Dead is 24-year-old Shervon Ashton of Bocage, Castries. Ashton’s body was discovered at about 6 a.m. on Tuesday this week, at Crown Lands, Bexon. He had a wound to the back of his neck – later confirmed to be from a gunshot – and other marks of violence about his body. The deceased was no stranger to the law. He’d had several run-ins with the police. In October 2013 he had to be shot in the leg before yielding to police commands to drop a machete which he was brandishing menacingly. Earlier the police had responded to a complaint that Ashton had damaged items in his sister’s home before making good on earlier threats to burn it down. His sister readily acknowledged that he was “no saint”. She indicated that he routinely instigated arguments with family members and other neighbourhood residents. She also disclosed that he had a history of mental illness, and had been a National Wellness Centre patient.
Notwithstanding his history, Ashton’s violent death must be treated as what it is: a heinous crime. It marked the 49th homicide thus far this year: forty-nine children, siblings, parents, uncles, aunts, cousins, friends, all dispatched like so much road kill. Even as I write, news reaching me indicates that yet another young life has been abruptly taken by person or persons unknown at this time. Twenty-eight-year-old La Clery resident Kirk Dwight Prospere reportedly was
shot dead at the wheel of his parked vehicle at Pigeon Point; more road kill. Still I hear the old refrain: “Crime must not be politicized!”
So what exactly does it mean to politicize something? Though the definition has, over time, been conveniently corrupted, to politicize a thing is to make it a political issue – to consider it in the context of opposing opinions and approaches. Have issues ever been made political for partisan gain? Absolutely! But the manner in which a thing is used has never dictated its worth.
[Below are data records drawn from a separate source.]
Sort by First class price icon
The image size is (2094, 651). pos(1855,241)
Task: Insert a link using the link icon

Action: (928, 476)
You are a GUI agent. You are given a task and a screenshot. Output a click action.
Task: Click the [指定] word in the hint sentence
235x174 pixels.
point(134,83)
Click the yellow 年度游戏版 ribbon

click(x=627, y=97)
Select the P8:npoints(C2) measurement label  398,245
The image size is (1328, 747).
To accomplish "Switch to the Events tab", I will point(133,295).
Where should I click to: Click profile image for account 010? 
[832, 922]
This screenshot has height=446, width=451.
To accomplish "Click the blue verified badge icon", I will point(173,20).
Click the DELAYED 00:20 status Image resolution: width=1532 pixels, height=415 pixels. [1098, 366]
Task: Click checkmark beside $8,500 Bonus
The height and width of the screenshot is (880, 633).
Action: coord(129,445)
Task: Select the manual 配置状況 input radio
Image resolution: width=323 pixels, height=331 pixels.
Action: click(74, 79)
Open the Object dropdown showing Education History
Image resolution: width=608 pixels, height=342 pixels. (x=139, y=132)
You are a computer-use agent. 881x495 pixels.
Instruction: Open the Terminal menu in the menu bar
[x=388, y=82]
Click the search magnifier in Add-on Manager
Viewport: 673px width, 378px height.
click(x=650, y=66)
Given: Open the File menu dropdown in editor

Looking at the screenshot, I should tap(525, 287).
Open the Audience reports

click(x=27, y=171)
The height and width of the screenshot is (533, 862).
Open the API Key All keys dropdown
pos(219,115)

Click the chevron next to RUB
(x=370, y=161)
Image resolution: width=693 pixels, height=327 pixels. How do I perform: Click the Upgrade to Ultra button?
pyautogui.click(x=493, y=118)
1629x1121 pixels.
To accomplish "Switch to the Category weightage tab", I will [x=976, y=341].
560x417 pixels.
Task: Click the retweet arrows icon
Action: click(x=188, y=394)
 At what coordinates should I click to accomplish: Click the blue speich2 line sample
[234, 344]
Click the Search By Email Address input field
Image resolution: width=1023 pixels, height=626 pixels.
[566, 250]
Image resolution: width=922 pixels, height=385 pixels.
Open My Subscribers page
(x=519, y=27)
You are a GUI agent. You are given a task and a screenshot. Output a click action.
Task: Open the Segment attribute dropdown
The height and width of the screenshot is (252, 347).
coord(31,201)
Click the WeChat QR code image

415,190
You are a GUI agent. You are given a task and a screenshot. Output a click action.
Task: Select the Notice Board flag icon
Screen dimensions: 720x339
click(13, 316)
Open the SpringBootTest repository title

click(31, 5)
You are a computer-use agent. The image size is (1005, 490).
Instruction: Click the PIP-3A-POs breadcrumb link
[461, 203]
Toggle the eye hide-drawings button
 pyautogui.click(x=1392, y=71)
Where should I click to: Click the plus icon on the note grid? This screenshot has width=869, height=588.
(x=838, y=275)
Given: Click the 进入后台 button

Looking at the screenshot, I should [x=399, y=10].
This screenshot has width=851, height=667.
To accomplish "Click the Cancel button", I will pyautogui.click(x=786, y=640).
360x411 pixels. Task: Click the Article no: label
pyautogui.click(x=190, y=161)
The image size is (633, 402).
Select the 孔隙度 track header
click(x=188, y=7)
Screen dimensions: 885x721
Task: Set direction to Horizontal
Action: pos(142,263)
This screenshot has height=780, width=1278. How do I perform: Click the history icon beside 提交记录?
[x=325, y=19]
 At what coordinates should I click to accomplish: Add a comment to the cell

Do you still hold the view that crime should not be politicized? Do you think it not a worthwhile exercise to thrash out the opinions and proposed approaches on crime of those who aspire to represent us? To evaluate the efficacy of the policies of our current representatives? I cannot recall ever hearing anyone bemoan the politicization of education. I may be wrong, but no one has ever admonished the politicization of health care. Why then avoid the politicization of crime? Are the lives of our people so inconsequential to us?
To those who retort, “No government can eradicate crime,” I say, you’re absolutely correct. However, their actions can assist in its mitigation or make things worse. The mitigation tools which are likely to have the most immediate effect are legislative reform and effective law enforcement. Statutes should reflect the criminal reality of the country. Draconian and anachronistic laws should be repealed in some cases and amended
in others because they needlessly criminalize
certain harmless people and activities.
In addition, the punitive measures attached to specific criminal acts should be commensurate with the severity of said acts. The leeway of judges and magistrates to reduce sentences should be drastically reduced. How demotivating it must be to the police to go through the painstaking investigative process and risk their lives in the apprehension of dangerous criminals, only to have an inept prosecutor bungle the case or an aloof magistrate prescribe a slap on the wrist.
The Ministry of National Security needs to ensure that the police force has the resources it needs to do its job. The allocations made to the police, and their working conditions, were perfectly encapsulated by the Public Relations Officer of the Police Welfare Association, Zachary Hippolyte, during a press conference held two months ago when he described it as demoralizing. “We have so many issues in our stations across the island,” he said. “We have mould issues, we have problems where persons can’t even stay in a particular area if AC is not working.” He also complained that the force was grossly undermanned, a perennial problem.
Law enforcement on its own is not sufficient to ameliorate crime. Without also focussing on preventing the conditions which predispose individuals to criminality amounts to, as they say, spinning top in mud. Successive administrations have been guilty of such myopia by their overly simplified view of crime as a cops vs. criminals dynamic – a sentiment perpetuated by the media and a large part of society. This misrepresentation has the effect, doubtless unintended, of criminalizing poverty.
The Ministry of Health and Human Services is vital in crime prevention. Much in the same way campaigns, social programmes and the education system are employed to positively affect pervasive health issues such as diabetes, they could be similarly used for crime. We need to educate our people, the young in particular, on conflict resolution. In addition, resources need to be made available to bolster families.
The Ministry of Youth and Sports is also important in crime prevention. It is responsible for managing sporting and youth events and supporting groups which help mould our youth.
Employment is one of the key mitigating factors to crime. A large percentage of people who resort to criminality do so because of economic difficulty brought on by unemployment. The government is responsible for facilitating employment.
With all that being said, understand that while each administration must be held accountable for its management, there is enough blame to go around for the current situation. We didn’t get here in five years; it would be unreasonable to expect to get out of here in five years. Moreover, we cannot pin the current rate of crime on an administration which is but a year and five months old – as convenient as it might be for some. Let’s begin the journey against crime in earnest. Please stop perpetuating the claptrap that crime should not be politicized. It is a political issue!